What you are asked to do – Reproduce exactly the lines of the material beneath, from the line that contains "Task: Zoom in the map with plus" to the line that contains "The height and width of the screenshot is (1190, 1920).", both included, and no other lines.

Records –
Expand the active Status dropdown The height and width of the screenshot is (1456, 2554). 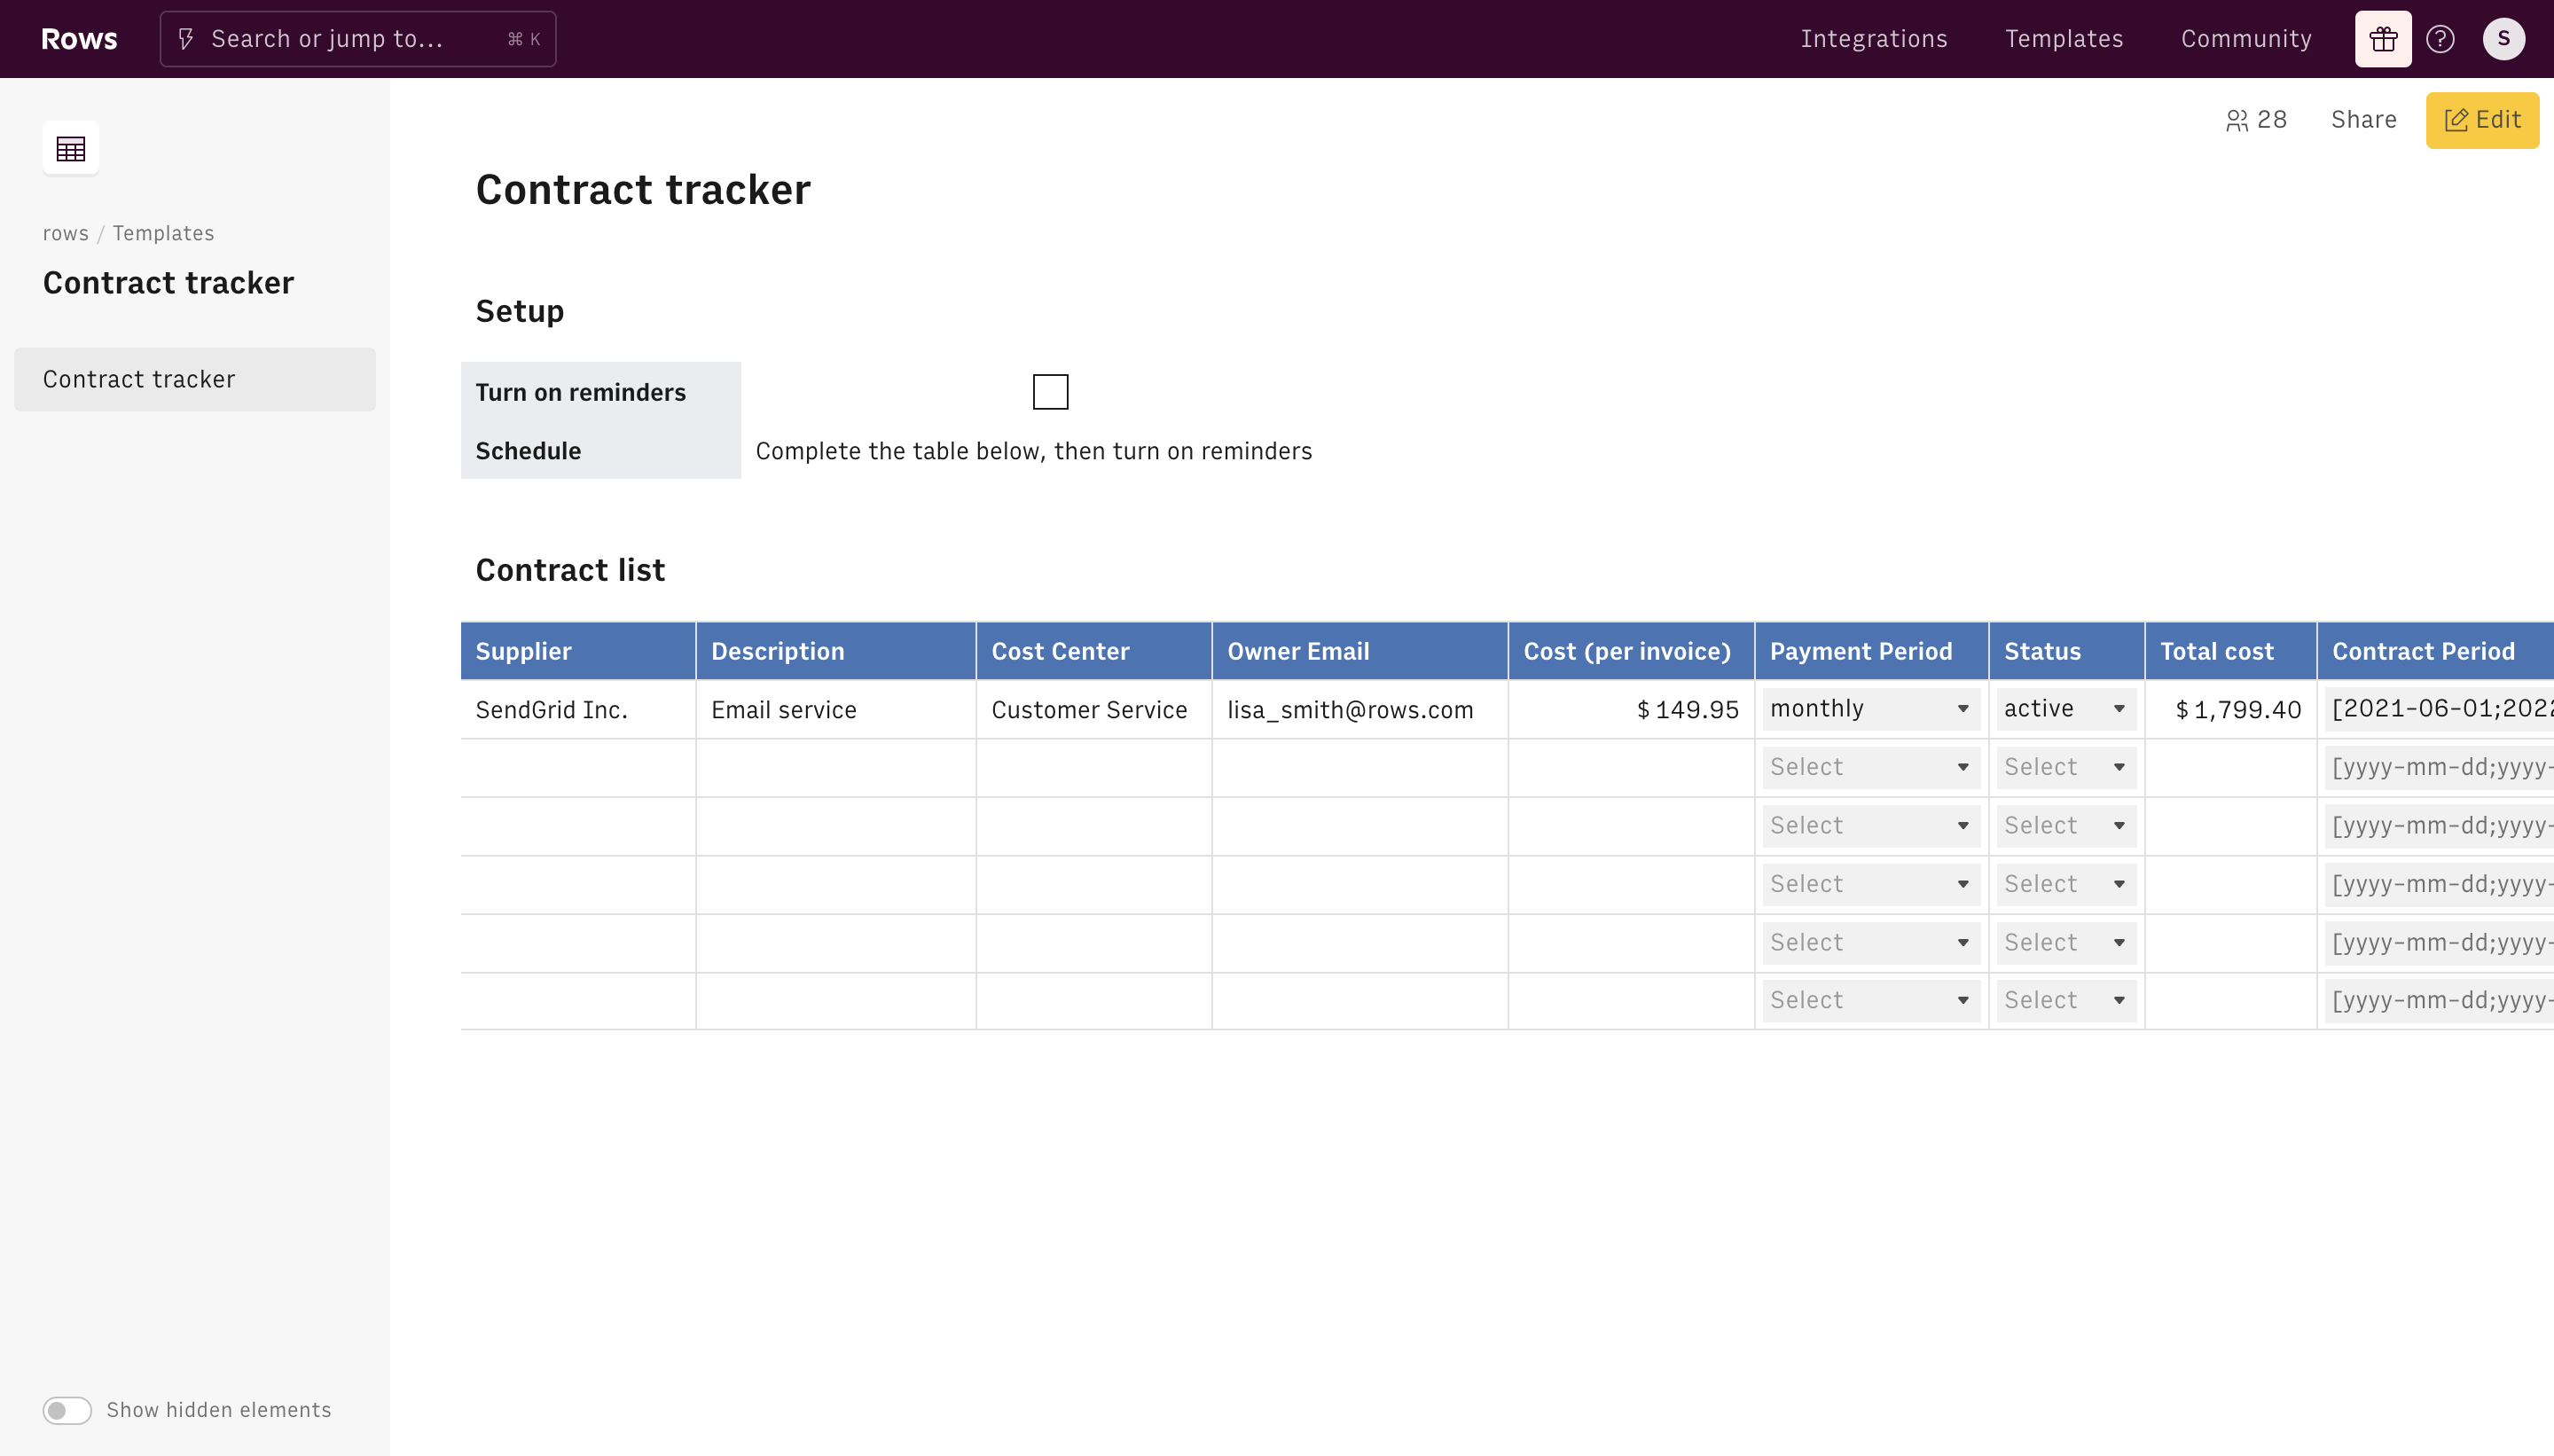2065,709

---

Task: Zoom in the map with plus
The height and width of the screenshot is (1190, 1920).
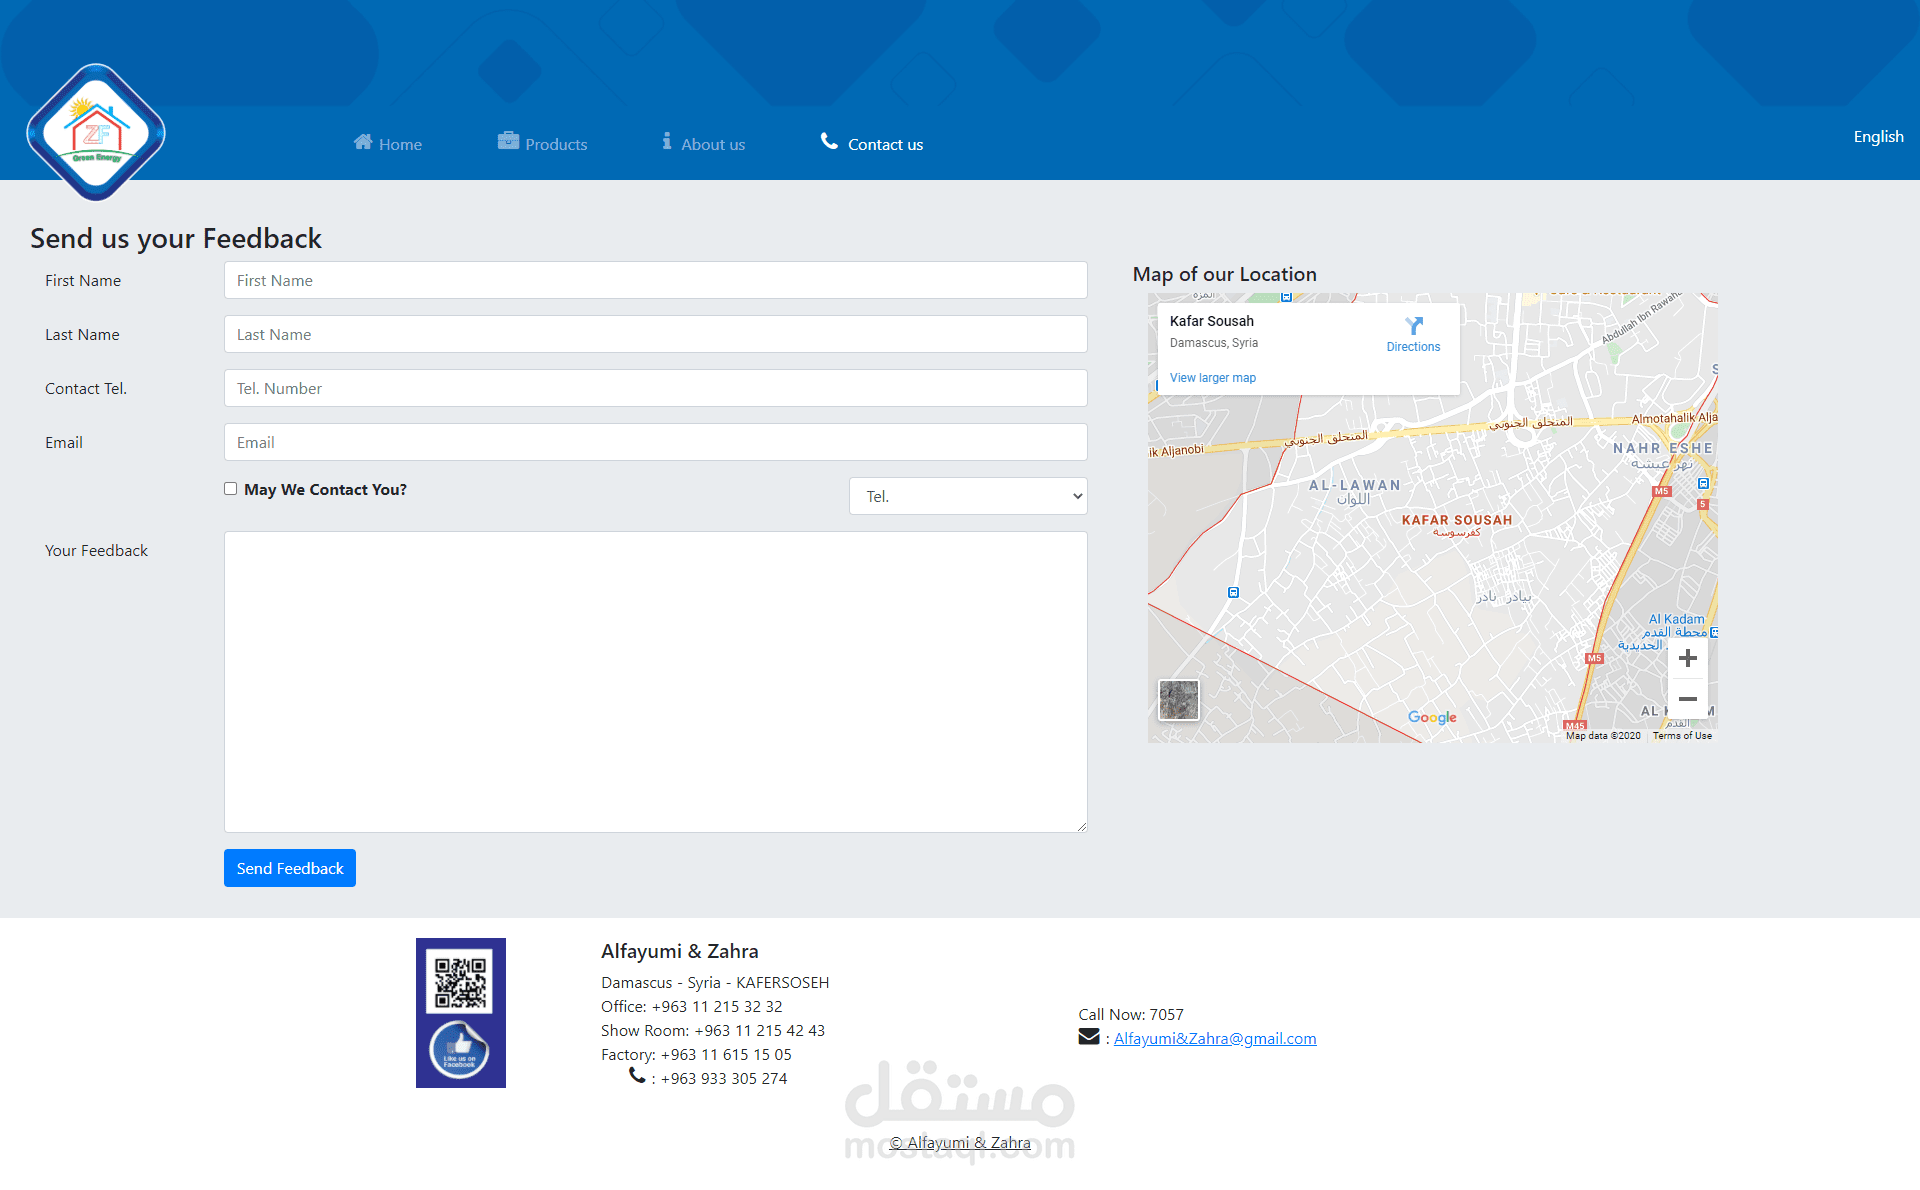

---

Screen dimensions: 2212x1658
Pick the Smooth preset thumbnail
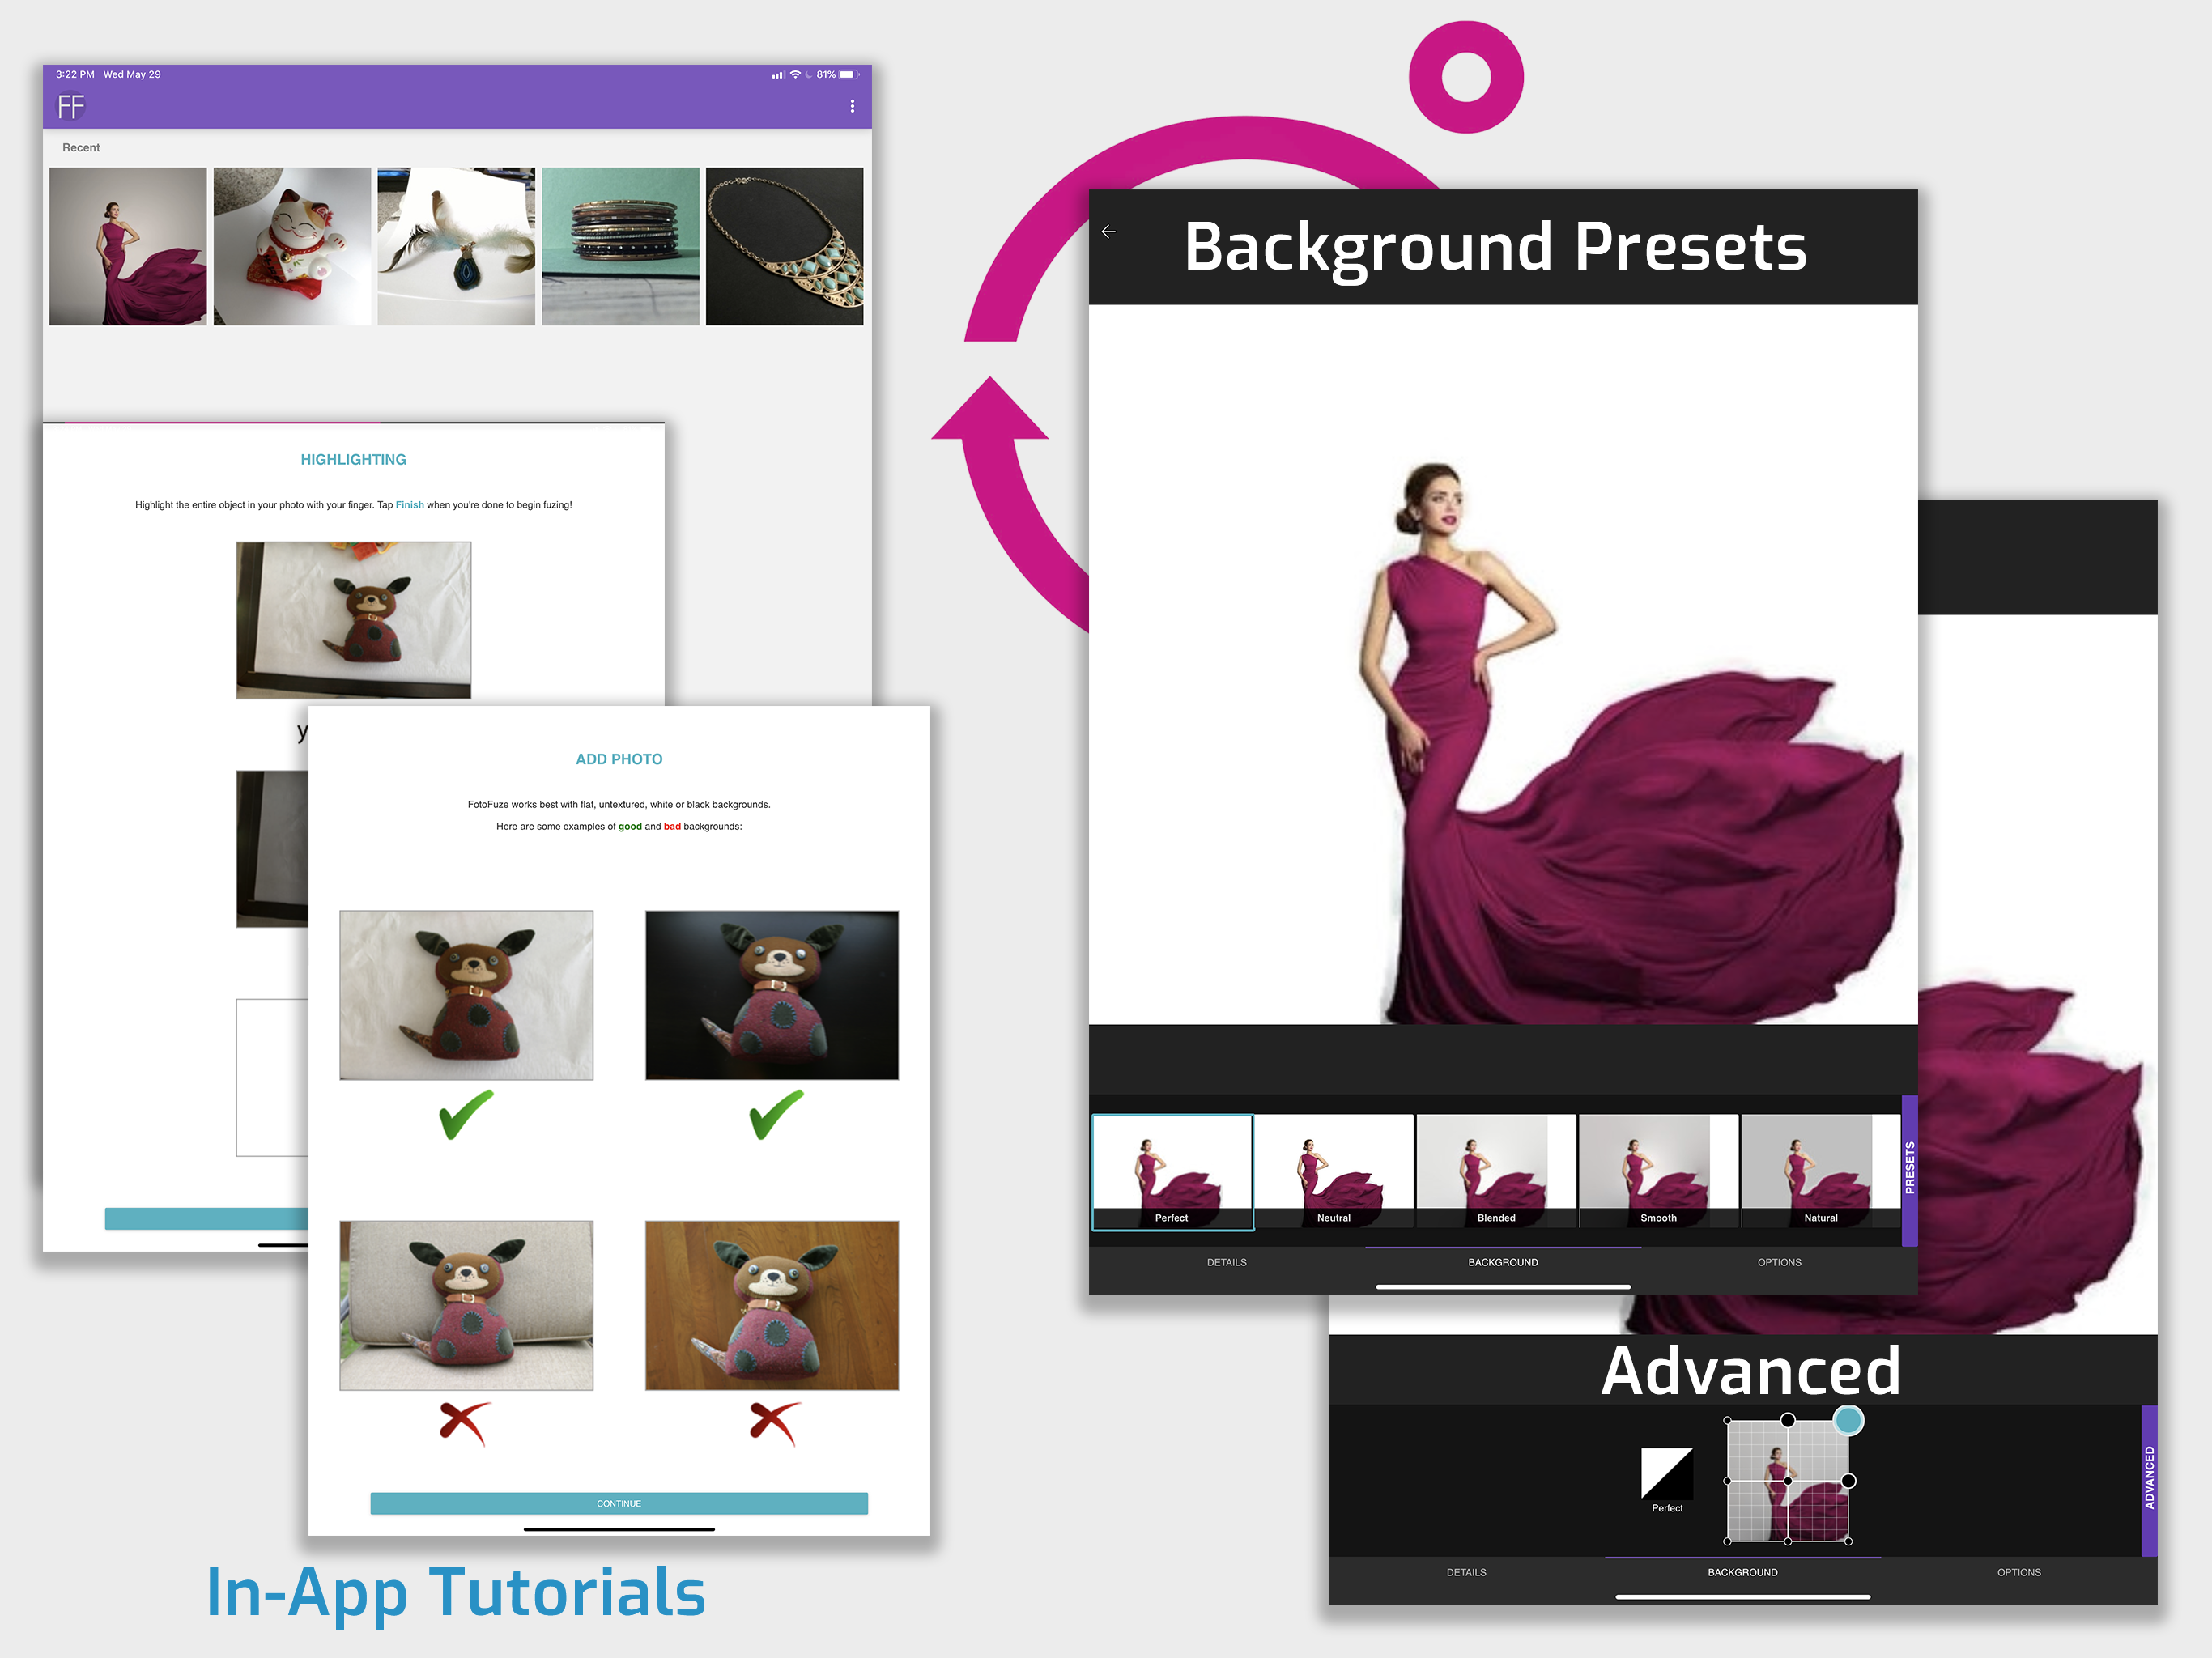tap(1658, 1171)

Worked solution –
Task: Zoom in the map with plus
The height and width of the screenshot is (1190, 1920).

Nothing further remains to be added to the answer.